# Pendulum being accelerated

1. Jul 25, 2014

### Dazed&Confused

1. The problem statement, all variables and given/known data
A pendulum is at rest with its bob painting toward the center of the earth. The support of the pendulum is moved horizontally with uniform acceleration $a$, and the pendulum starts to swing. Neglect the rotation of the earth. Consider the motion of the pendulum as the pivot moves over a small distance $d$ subtending at angle $\theta_0 ≈ d/R_e << 1$ at the center of the earth. Show that if the period of the pendulum is $2\pi \sqrt{R_e/g}$, the pendulum will continue to point toward the center of the earth, if effects of order ${\theta_0}^2$ and higher are neglected.

3. The attempt at a solution

I am not clear on how to tackle this. First of all, if the period of the pendulum for small angles is approximatly $2\pi \sqrt{R_e/g}$, then the moment of inertia is $m{R_e}^2$. This cannot be realistic for a simple pendulum. The question is part of an accelerated reference frame chapter so the forces on the pendulum in that frame are $-ma$ and $mg$. Any further advice would help. Thank you.
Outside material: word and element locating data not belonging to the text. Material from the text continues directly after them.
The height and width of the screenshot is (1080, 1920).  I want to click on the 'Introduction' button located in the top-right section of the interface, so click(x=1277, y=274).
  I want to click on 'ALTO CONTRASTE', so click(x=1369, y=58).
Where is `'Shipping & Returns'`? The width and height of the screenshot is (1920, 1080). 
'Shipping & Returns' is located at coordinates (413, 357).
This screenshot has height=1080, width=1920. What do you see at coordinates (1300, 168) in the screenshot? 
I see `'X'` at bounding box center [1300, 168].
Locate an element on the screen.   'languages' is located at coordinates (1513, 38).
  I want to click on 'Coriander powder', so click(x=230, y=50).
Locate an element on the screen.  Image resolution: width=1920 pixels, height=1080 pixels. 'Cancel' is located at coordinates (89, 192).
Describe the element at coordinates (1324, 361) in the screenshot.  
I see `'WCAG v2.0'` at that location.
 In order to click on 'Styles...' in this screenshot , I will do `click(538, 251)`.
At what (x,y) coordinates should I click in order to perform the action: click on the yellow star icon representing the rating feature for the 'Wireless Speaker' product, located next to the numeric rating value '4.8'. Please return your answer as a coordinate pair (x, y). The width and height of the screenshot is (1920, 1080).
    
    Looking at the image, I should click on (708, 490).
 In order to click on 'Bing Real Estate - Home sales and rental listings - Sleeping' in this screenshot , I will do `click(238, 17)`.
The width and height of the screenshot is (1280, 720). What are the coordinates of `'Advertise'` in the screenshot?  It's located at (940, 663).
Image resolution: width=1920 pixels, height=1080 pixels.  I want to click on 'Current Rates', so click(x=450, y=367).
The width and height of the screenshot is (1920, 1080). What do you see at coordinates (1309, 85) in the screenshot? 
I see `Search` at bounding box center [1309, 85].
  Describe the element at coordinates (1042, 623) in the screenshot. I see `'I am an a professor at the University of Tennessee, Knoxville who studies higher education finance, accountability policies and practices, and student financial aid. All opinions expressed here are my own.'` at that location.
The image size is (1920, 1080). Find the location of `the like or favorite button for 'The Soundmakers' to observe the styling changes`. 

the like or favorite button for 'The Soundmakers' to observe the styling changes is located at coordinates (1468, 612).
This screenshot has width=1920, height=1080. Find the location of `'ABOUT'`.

Last edited by a moderator: Jul 25, 2014
2. Jul 25, 2014

### BiGyElLoWhAt

Why can that be realistic? Take a marble, treat it as a point mass. What's it's moment of inertia about pluto?

3. Jul 25, 2014

### Dazed&Confused

Ok but isn't the pendulum close to the Earth?

4. Jul 25, 2014

### BiGyElLoWhAt

Yes, it is. But what's the moment of inertia for a point mass? and where is it rotating about?

5. Jul 25, 2014

### Dazed&Confused

For a point mass it is $md^2$, with $d$ being the distance to the mass. I would say it is rotating about the support of the pendulum.

6. Jul 25, 2014

### BiGyElLoWhAt

Look at the diagram you posted again.

7. Jul 25, 2014

### BiGyElLoWhAt

Also note that in the problem statement the base of the pendulum is moving with a constant acceleration a.

8. Jul 25, 2014

### Dazed&Confused

I assumed that the diagram was drawn for clarity and not accuracy and since the angle is approximately $d/R_e$, the length of the pendulum is negligible compared to the Earth's radius. In short, the pendulum seems to have a base slightly above the Earth, and is accelerated with rate $a$.

Thank you for your patience by the way.

9. Jul 25, 2014

### BiGyElLoWhAt

Yes the base is slightly above the earth, but basically what's being done here is this: the point of rotation is the center of the earth, the whole base of the pendulum is moving around the earths surface, and it is being assumed that the height of the pendulum is negligable wrt the radius of the earth.

10. Jul 25, 2014

### Dazed&Confused

Just to clarify, is the base the part of the pendulum that the string is attached to above the mass or is it essentially the mass? Again, I would say the height of the pendulum is what determines the moment of inertia as we are measuring the moment of inertia from the base (the former in the previous sentence).

Really sorry to keep responding like this.

From the illustration, I think the solid line represents the pendulum; the asterisks is the base and the circle is the mass.
Ok I think I see what you are saying but it doesn't seem to make sense to measure the moment of inertia from the centre of the Earth

Last edited by a moderator: Jul 25, 2014
11. Jul 25, 2014

### BiGyElLoWhAt

Hey man not to leave you hanging like this, but I gotta go for a few hours. Reread the problem statement where it talks about the subtending angle.